C’est le contact avec les clients. Les gens se font souvent tatouer parce que ça représente quelque chose d’important pour eux et la signification de leur tatouage me permet de les connaître un peu. Ça rejoint un aspect que j’aimais dans le domaine de l’intervention sociale. De plus, j’aime vraiment l’aspect créatif de mes tâches. Ce métier apporte également beaucoup de reconnaissance car un tatoueur développe un lien particulier avec ses clients. On est proches physiquement et ça pousse à l’ouverture. Je deviens alors un peu leur confidente. J’adore ça quand je les croise par hasard et qu’ils sont fiers de me présenter : « c’est ma tatoueuse »! Je constate vraiment le lien qui s’est créé entre nous.

Question
Quels sont les aspects méconnus de votre métier?
Réponse

Notre métier est souvent considéré comme étant moins sérieux parce qu’il n’y a pas de formation scolaire. Il n’y a pas non plus de règlementation actuellement pour encadrer la profession donc n’importe qui peut malheureusement s’improviser tatoueur. Il y a énormément de choses qui s’apprennent seulement auprès d’un tatoueur d’expérience.

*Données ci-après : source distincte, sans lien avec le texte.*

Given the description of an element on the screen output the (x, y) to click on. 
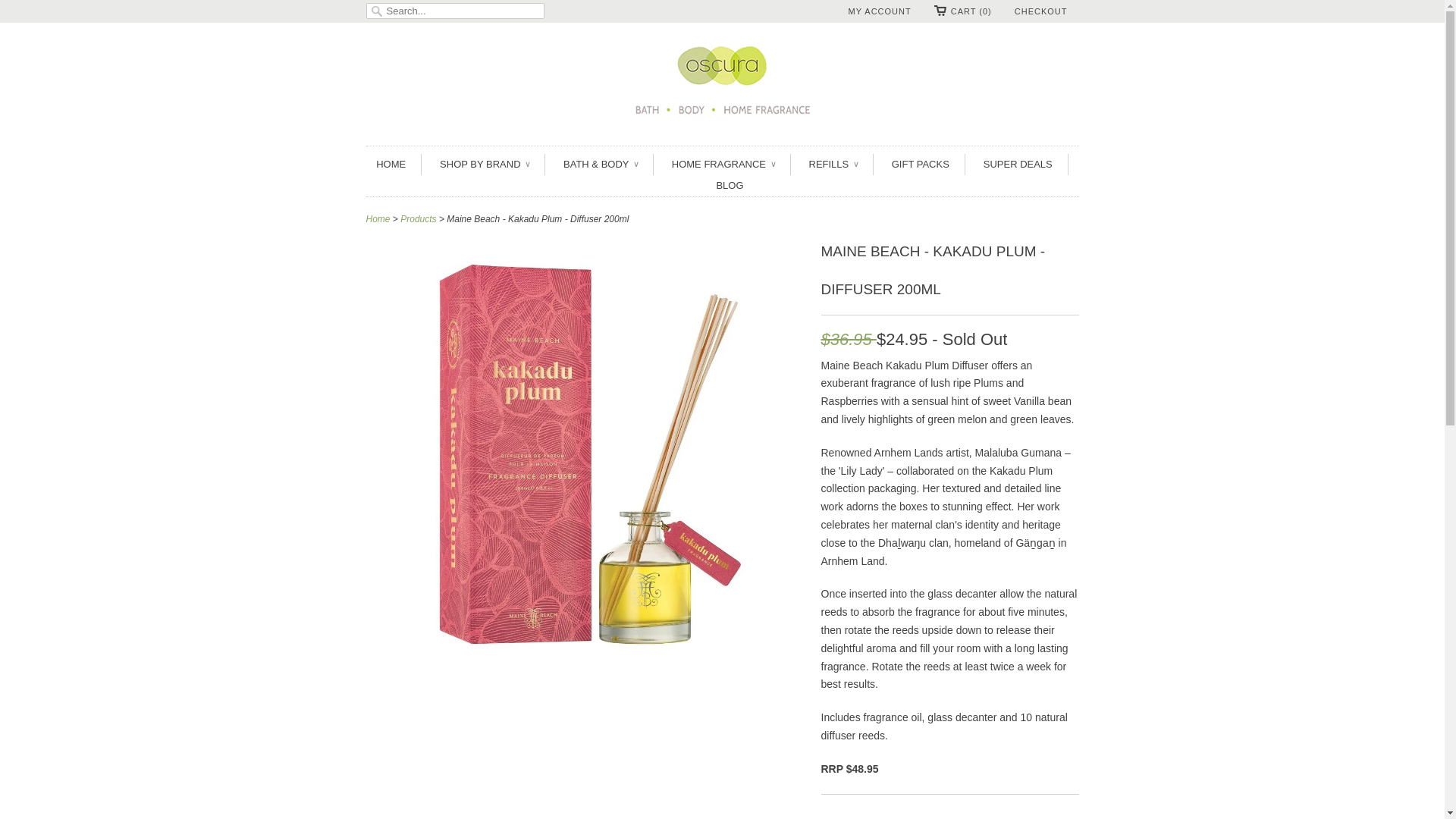
My Account (879, 11)
Shop By Brand (484, 164)
CHECKOUT (1040, 11)
Home (390, 164)
HOME (390, 164)
Checkout (1040, 11)
Shopping Cart (962, 11)
MY ACCOUNT (879, 11)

Il faut savoir comment  stériliser ses instruments, comment réagit la peau, à quelle profondeur introduire son aiguille, quelle encre utiliser, etc. On doit s’occuper, en plus de dessiner et de tatouer, des commandes de fournitures, de la comptabilité et de beaucoup d’autres aspects relatifs à la gestion d’une entreprise. Ce n’est pas parce qu’on travaille à notre compte qu’on peut toujours faire ce que l’on veut. Mes rendez-vous sont planifiés des mois à l’avance et, si j’ai un imprévu, je ne peux pas nécessairement les annuler.

Question
Qu’est-ce qu’un futur tatoueur devrait savoir?
Réponse

Il faut se démarquer et avoir son propre style. Il est important d’être patient, de bien travailler ses dessins et de se bâtir un portfolio solide. On ne devient pas tatoueur du jour au lendemain. La personne doit souvent avoir un autre emploi pendant qu’elle apprend à tatouer. Il est préférable de consacrer un certain temps à son apprentissage afin d’avoir une belle carrière par la suite plutôt que de vouloir aller trop vite, de tatouer sans expérience et de perdre son nom. C’est un milieu où la réputation est très importante. Les réseaux sociaux donnent une belle vitrine et permettent de se faire connaître. Dernièrement, j’ai participé à un congrès à Amsterdam où je suis allée effectuer des tatouages. Ce genre d’événements ouverts au public existe également au Québec et peut permettre à quelqu’un qui n’est pas du tout familier avec le domaine de se faire une bonne idée de la profession, de discuter avec des tatoueurs et de les regarder travailler.